### PROBLEM REQUIREMENTS:
Working from the line that contains "You are a computer-use agent. Screen" down to the last line below, repeat each line exactly.

(Stored data entries)
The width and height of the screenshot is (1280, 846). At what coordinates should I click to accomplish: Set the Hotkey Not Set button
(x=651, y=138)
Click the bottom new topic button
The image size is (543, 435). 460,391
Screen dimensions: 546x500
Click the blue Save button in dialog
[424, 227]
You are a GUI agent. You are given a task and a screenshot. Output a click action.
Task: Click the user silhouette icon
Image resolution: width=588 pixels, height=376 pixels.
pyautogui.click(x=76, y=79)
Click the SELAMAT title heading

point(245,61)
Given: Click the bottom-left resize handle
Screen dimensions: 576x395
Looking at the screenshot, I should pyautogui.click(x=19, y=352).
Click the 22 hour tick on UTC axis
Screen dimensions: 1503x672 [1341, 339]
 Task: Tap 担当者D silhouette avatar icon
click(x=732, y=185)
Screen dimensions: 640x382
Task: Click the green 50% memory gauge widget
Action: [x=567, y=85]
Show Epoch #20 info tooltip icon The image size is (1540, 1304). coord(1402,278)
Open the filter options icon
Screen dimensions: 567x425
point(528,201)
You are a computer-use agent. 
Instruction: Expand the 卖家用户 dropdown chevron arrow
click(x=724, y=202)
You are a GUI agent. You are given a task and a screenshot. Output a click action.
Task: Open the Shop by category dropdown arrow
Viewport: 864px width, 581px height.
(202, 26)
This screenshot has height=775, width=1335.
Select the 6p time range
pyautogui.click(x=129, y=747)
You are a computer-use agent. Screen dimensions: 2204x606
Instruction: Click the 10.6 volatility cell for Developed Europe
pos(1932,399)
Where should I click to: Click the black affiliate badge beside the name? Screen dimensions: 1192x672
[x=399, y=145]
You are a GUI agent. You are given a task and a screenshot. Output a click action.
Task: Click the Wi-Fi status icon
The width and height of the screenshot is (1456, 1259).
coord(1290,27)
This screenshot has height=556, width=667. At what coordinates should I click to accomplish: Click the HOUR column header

### RESULT FOR THIS EXERCISE:
You are a computer-use agent. Screen dimensions: 2204x606
Instruction: Click the 10.6 volatility cell for Developed Europe
pos(1932,399)
Where should I click to: Click the black affiliate badge beside the name? Screen dimensions: 1192x672
[x=399, y=145]
You are a GUI agent. You are given a task and a screenshot. Output a click action.
Task: Click the Wi-Fi status icon
The width and height of the screenshot is (1456, 1259).
coord(1290,27)
This screenshot has height=556, width=667. At what coordinates should I click to accomplish: Click the HOUR column header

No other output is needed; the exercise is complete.